Tara sighed. “I hate to agree with that statement, but I do. I guess we should just head back to the theater.”
Oliver shook his head wistfully. “Drummer-less and defeated. Too bad.”
They shared a moment of silence, mourning the loss of Typhon’s hypothetical success.
A yell cut through the quiet. “GUYS?”
“Wait a second.” Tara squinted into the abyss. “COLE!”
Cole came running up to them, seemingly out of breath. “What are you doing down here? You’re gonna be late for our show!”

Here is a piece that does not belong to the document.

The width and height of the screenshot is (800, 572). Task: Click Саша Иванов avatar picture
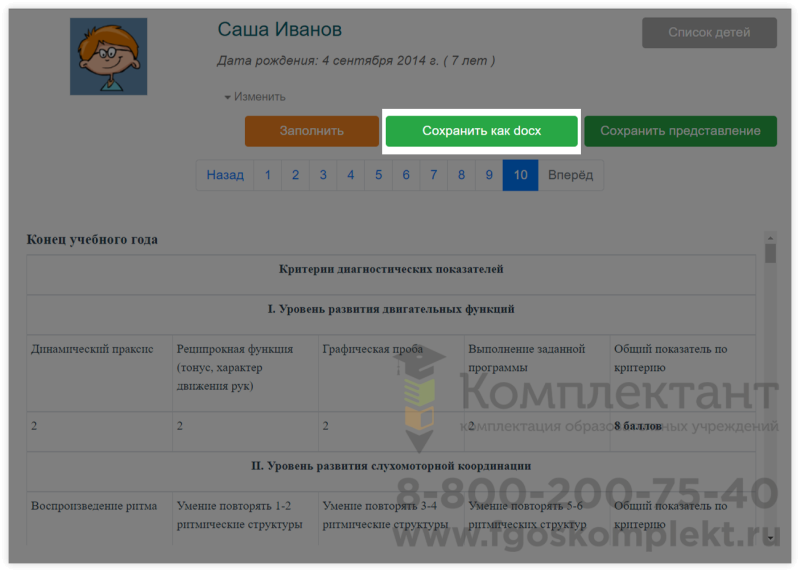coord(108,57)
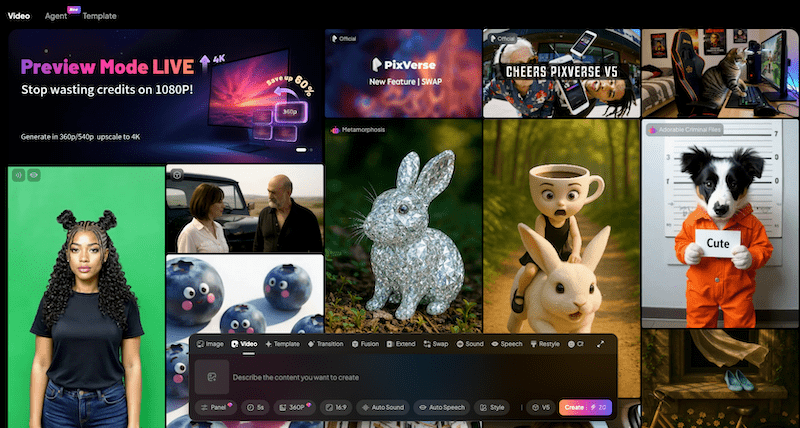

“What?” Bradley said. “What are you doing down here?”
“Come on!” Cole began to walk again, and motioned for them to follow him. “Martin just told me that we’re on in fifteen minutes or we’re not on at all.”
“No… Martin just told us that,” Tara said, “and the theater is in the opposite direction.”
“I have no idea what you’re talking about,” Cole said, “the theater is the way I’m walking. Now, let’s get moving!”
“No, it’s that way,” Tara said, pointing, “Stop playing around, Cole.”
Cole started walking briskly. “Come on,” he called over his shoulder, “follow me unless you wanna screw up Typhon’s big gig.”
Bradley and Oliver exchanged a glance.
“Whatever,” Oliver said, “it’s been a weird night.” He and Bradley chased after Cole, disappearing like candle flames blown out in the darkness.
“Are you people crazy?” Tara yelled after them. “Stop!”
She stood her ground, but not for long. Being alone with the walls started to freak her out pretty quickly.